Воля железная, глаз меткий, хитрость дьявольская, душа свободна от всяких буржуазных добродетелей, гордость сатанинская. Когда-то Раскольников говорил: «О, как я понимаю пророка Магомета с саблей на коне! Велит Аллах и повинуйся, дрожащая тварь! Прав пророк, когда ставит где-нибудь батарею и дует в правого и виноватого, не удостаивая даже объяснений. Повинуйся, дрожащая тварь, и молчи, не желай, потому — не твое дело!»[473] Говорить-то он говорил, а сделать не смог, потому что не хватило смелости через Христа и его слюнявую мораль перешагнуть, а вот он, Владимир Ульянов, перешагнет через все пороги! Только таким путем и можно сдвинуть мир с мертвой точки. Пусть для этого потребуется море крови и реки слез. Его не растрогают дети с кувшином слез матери, который растрогал гауптмановского Гейнриха в «Потонувшем колоколе»…[474]
Над «героями» Ильич смеялся, а сам был с головы до пят пропитан жаждой всемирного героизма, жаждой воссесть на трон вождя всемирного пролетариата. И на этом пути нет ничего недозволенного, нет ничего святого, нет решительно ничего, о чем стоило бы пожалеть!
Где-то в сокровенности души пошевеливалась еще радость отмщения русским царям за убийство любимого брата, кровь которого так и осталась неотомщенной…
В интеллигентском «Граде Незримом», на берегах Женевского озера, созревал тайно будущий Антихрист и Великий провокатор мира сего.
Но не пришел еще час его…
Книга четвертая
Когда-то и критика, и читатель жаловались на то, что вся наша литература и искусство пропахли «мужиком» и что даже в великосветских салонах и гостиных воняет «мужицкой избой»…

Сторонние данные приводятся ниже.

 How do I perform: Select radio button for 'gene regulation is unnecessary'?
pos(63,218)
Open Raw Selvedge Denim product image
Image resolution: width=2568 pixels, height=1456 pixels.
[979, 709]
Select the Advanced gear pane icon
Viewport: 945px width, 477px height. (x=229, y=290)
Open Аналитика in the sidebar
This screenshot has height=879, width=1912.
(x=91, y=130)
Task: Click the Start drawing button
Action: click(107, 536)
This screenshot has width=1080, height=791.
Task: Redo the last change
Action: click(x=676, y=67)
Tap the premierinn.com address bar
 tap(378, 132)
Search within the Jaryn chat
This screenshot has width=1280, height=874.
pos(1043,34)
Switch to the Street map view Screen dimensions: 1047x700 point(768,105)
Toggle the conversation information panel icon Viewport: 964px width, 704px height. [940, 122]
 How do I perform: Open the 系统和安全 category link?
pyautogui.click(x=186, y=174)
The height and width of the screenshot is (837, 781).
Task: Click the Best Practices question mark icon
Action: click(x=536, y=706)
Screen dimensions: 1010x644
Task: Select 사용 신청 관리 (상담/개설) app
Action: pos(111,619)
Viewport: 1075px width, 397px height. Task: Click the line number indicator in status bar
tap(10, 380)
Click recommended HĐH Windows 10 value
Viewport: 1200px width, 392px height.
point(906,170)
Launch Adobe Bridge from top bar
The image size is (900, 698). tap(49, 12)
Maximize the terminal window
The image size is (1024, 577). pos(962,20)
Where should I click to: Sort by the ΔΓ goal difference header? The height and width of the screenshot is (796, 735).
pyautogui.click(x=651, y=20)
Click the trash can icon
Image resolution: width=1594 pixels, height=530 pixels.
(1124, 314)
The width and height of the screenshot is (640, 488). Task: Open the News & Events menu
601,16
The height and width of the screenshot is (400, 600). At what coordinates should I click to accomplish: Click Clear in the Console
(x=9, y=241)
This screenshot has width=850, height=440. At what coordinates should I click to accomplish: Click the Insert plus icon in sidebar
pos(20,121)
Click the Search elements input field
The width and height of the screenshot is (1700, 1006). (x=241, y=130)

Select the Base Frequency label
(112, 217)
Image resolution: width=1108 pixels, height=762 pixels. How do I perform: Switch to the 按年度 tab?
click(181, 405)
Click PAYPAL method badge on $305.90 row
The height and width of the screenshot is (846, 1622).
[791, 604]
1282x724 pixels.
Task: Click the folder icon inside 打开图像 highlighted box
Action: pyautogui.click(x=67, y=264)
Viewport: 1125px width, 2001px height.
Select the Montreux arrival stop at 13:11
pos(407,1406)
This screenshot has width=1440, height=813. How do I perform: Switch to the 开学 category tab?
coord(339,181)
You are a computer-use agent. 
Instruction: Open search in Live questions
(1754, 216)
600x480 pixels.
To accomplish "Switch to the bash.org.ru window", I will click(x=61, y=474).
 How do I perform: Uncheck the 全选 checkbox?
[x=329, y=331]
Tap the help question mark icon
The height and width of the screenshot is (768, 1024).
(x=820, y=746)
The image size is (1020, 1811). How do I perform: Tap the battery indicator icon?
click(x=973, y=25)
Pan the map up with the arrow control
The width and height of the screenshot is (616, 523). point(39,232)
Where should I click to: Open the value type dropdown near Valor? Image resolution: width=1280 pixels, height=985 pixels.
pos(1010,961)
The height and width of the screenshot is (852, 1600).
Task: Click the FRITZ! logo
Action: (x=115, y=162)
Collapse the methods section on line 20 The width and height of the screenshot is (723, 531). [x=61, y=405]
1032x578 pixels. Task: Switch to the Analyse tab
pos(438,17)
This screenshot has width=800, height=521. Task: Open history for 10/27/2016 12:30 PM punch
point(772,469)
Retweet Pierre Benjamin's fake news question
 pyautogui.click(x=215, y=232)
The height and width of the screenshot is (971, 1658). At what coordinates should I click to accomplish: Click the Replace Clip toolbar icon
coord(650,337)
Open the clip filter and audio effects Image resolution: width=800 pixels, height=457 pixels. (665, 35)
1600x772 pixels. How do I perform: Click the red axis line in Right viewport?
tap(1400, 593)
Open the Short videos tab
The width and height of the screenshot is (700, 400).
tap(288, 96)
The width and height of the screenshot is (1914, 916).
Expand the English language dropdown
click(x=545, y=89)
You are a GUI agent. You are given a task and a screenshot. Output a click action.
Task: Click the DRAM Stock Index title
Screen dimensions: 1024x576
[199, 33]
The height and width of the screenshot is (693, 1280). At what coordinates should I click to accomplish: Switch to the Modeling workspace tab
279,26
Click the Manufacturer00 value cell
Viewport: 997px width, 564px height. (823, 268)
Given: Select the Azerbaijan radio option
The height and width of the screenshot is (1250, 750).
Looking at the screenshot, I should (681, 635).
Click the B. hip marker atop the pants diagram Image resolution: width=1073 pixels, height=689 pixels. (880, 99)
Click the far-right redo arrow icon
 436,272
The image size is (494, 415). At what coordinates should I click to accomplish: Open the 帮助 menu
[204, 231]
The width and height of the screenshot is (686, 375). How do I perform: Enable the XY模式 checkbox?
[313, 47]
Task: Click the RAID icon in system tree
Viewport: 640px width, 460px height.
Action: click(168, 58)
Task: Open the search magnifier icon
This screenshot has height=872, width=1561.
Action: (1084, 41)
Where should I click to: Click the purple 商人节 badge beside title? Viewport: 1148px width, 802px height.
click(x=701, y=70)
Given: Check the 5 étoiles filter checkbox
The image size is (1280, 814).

Давно прошли эти времена. «Мужик» пропал со всех горизонтов искусства и литературы. Только одинокое «Русское богатство», где отсиживались обломки разгромленного народничества с Михайловским и Короленко во главе, продолжало во всех своих отделах долбить русскому человеку, что в огромном царстве, где «мужик» остается основным кормильцем и защитником государства, мужика никак не скинешь со счетов русской экономической и политической жизни.
Царь и его правительство по-прежнему стремились укрепить трон на «дворянине», а новая идеологическая интеллигенция, сотворившая себе кумира из «рабочего», превратила «мужика» в некоторую алгебраическую величину с отрицательным знаком, с которой все-таки необходимо было считаться при разрешении задачи построения социалистического рая по рецептам нового евангелия от Карла Маркса. По этим рецептам надлежало «выварить мужика в фабричном котле». Итак, для правительства — только дойная корова, терпеливая и выносливая, для интеллигенции — сырье для выделки необходимого пролетариата…
Но все это там, далеко, в столицах, где решались судьбы мужицкого царства без мужика, где всякие операции над ним производились как научные опыты над кроликом, где всегда за мужика и от имени мужика думали, говорили и решали правительство, интеллигенция и «первенствующее сословие», дворянство. На необъятных просторах русской земли мужик был молчалив, терпелив и кроток:
— Мы люди темные. Вам, господам, виднее…
Но случалось, что и мужик, потерявши кротость и терпение, неожиданно и без разрешения заговаривал, и уж если заговаривал, то не иначе как с топорами, вилами и кольями в руках.
Эти мужицкие разговоры сперва назывались «стихийными движениями русского народа», потом бунтами, теперь — аграрными беспорядками.
В 1579 году — разбойник Ермак[475]. Прошло сто лет — Стенька Разин. Еще через сто лет — Емелька Пугачев[476]. Аккуратно через каждые сто лет заговаривали неспрошенные.
Не знаменовала ли самая повторяемость этих, хотя и «жестоких и бессмысленных», по выражению поэта, бунтов[477], что в самом фундаменте нашего государственного строительства имелась какая-то архитектурная ошибка, приводящая все государство к периодическим потрясениям? И при всей своей жестокости и кровожадности так ли уж они бессмысленны?